GIVEN RECORDS -

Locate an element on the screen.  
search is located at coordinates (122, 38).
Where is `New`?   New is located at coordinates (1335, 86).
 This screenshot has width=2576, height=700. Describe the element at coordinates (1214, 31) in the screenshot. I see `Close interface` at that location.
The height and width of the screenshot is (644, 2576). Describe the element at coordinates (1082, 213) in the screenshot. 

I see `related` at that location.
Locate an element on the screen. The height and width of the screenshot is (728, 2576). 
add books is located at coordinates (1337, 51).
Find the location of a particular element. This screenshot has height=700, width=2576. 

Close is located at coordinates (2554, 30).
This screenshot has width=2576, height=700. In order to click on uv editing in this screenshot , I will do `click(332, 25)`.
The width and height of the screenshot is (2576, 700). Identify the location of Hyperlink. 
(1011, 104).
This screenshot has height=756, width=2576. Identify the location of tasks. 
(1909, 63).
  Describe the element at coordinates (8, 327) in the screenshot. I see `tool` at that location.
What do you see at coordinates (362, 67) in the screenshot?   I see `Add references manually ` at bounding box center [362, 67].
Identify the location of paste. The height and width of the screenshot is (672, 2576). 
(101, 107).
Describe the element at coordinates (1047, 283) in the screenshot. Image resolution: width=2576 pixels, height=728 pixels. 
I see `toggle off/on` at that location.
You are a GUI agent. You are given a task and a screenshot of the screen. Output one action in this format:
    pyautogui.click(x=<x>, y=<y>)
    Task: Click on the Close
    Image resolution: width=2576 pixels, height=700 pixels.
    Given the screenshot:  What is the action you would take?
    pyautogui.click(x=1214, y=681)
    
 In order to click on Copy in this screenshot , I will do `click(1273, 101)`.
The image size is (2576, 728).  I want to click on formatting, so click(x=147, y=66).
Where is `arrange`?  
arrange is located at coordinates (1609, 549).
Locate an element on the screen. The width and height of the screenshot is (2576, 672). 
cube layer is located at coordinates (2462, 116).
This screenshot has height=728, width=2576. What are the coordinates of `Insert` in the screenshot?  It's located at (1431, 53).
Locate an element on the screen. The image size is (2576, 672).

WHAT THE TASK REQUIRES - Reproduce all of the entries above verbatim, keeping every line in its original order.

ANSWER TO THIS EXERCISE -
Locate an element on the screen.  
search is located at coordinates (122, 38).
Where is `New`?   New is located at coordinates (1335, 86).
 This screenshot has width=2576, height=700. Describe the element at coordinates (1214, 31) in the screenshot. I see `Close interface` at that location.
The height and width of the screenshot is (644, 2576). Describe the element at coordinates (1082, 213) in the screenshot. 

I see `related` at that location.
Locate an element on the screen. The height and width of the screenshot is (728, 2576). 
add books is located at coordinates (1337, 51).
Find the location of a particular element. This screenshot has height=700, width=2576. 

Close is located at coordinates (2554, 30).
This screenshot has width=2576, height=700. In order to click on uv editing in this screenshot , I will do `click(332, 25)`.
The width and height of the screenshot is (2576, 700). Identify the location of Hyperlink. 
(1011, 104).
This screenshot has height=756, width=2576. Identify the location of tasks. 
(1909, 63).
  Describe the element at coordinates (8, 327) in the screenshot. I see `tool` at that location.
What do you see at coordinates (362, 67) in the screenshot?   I see `Add references manually ` at bounding box center [362, 67].
Identify the location of paste. The height and width of the screenshot is (672, 2576). 
(101, 107).
Describe the element at coordinates (1047, 283) in the screenshot. Image resolution: width=2576 pixels, height=728 pixels. 
I see `toggle off/on` at that location.
You are a GUI agent. You are given a task and a screenshot of the screen. Output one action in this format:
    pyautogui.click(x=<x>, y=<y>)
    Task: Click on the Close
    Image resolution: width=2576 pixels, height=700 pixels.
    Given the screenshot:  What is the action you would take?
    pyautogui.click(x=1214, y=681)
    
 In order to click on Copy in this screenshot , I will do `click(1273, 101)`.
The image size is (2576, 728).  I want to click on formatting, so click(x=147, y=66).
Where is `arrange`?  
arrange is located at coordinates (1609, 549).
Locate an element on the screen. The width and height of the screenshot is (2576, 672). 
cube layer is located at coordinates (2462, 116).
This screenshot has height=728, width=2576. What are the coordinates of `Insert` in the screenshot?  It's located at (1431, 53).
Locate an element on the screen. The image size is (2576, 672).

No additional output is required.